▶ [Problem to work on]: Only the lines from the one containing "The image size is (1000, 576)." to the end of the data below belong in the answer, each repeated exactly; no pictures.

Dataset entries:

++++++++

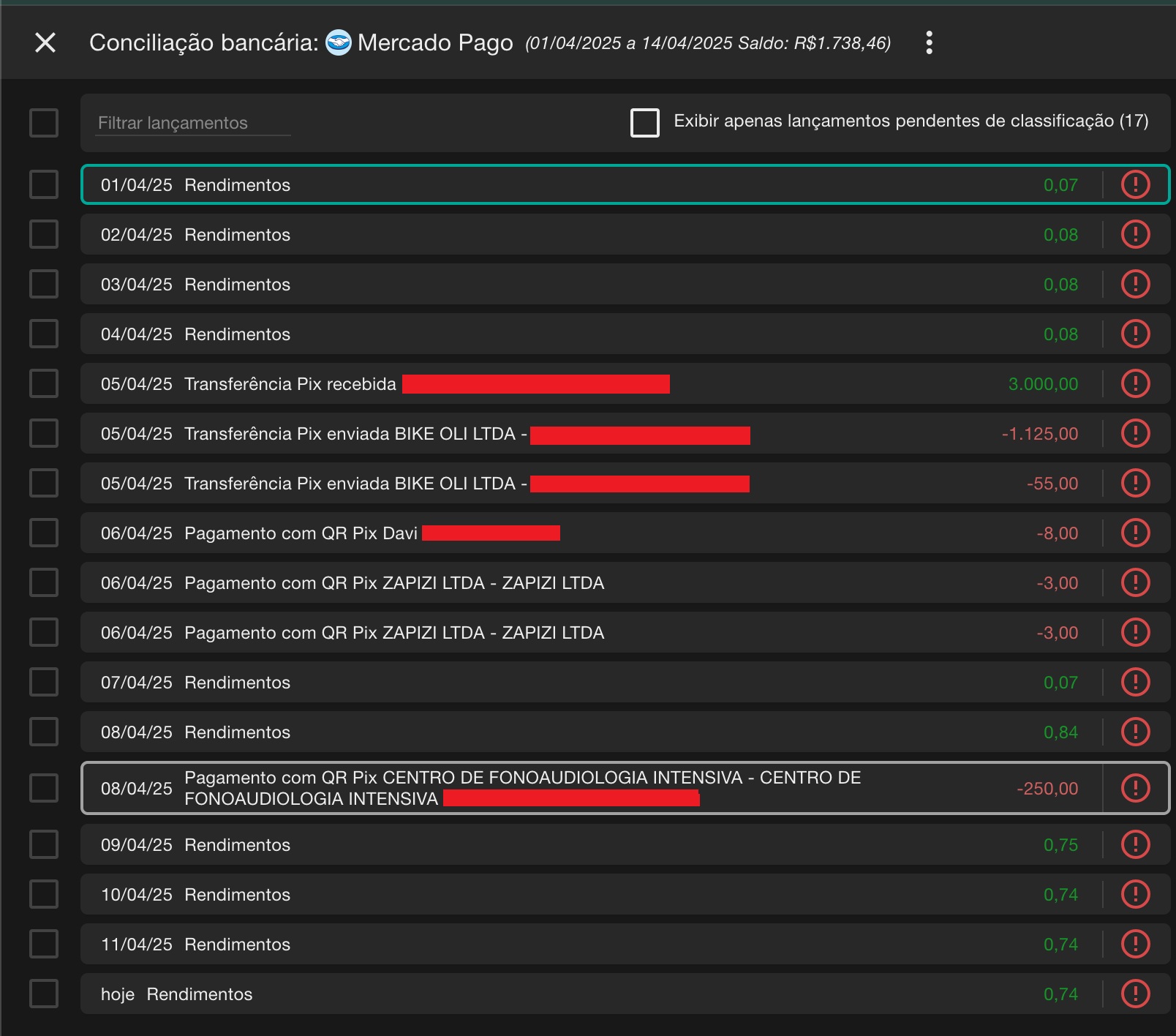
Task: Open the three-dot options menu in header
Action: click(x=929, y=43)
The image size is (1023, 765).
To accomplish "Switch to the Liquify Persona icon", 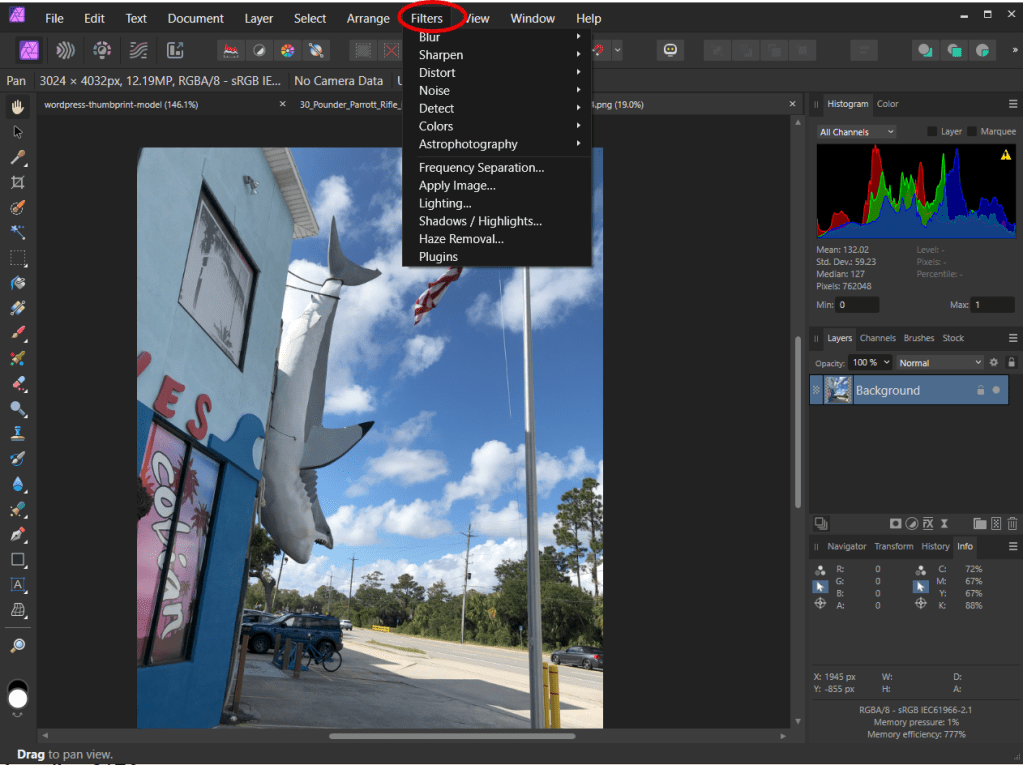I will point(65,50).
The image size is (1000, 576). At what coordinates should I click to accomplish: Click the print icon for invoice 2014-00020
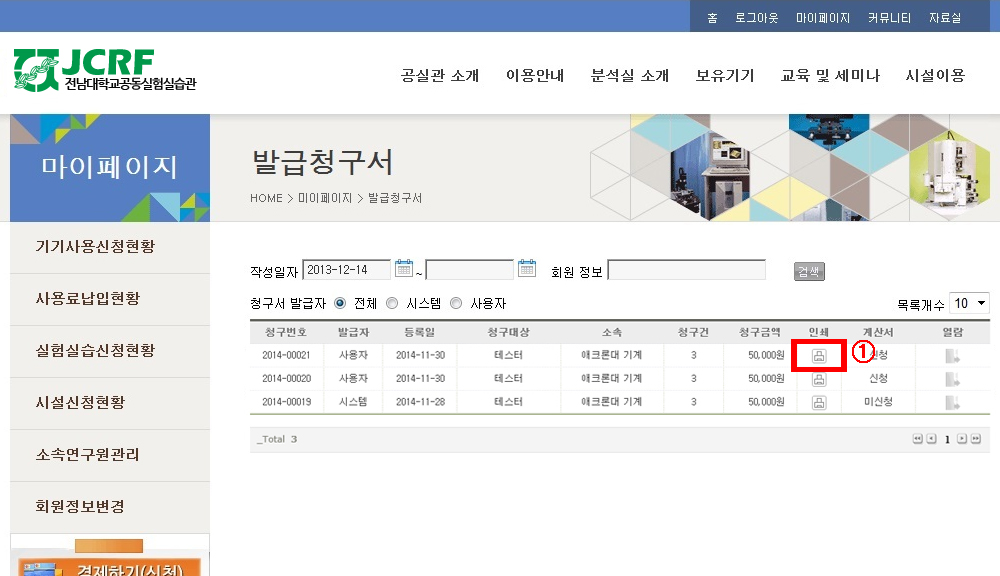(819, 379)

++++++++

▶ [Task response]:
The image size is (1000, 576). At what coordinates should I click to accomplish: Click the print icon for invoice 2014-00020
(819, 379)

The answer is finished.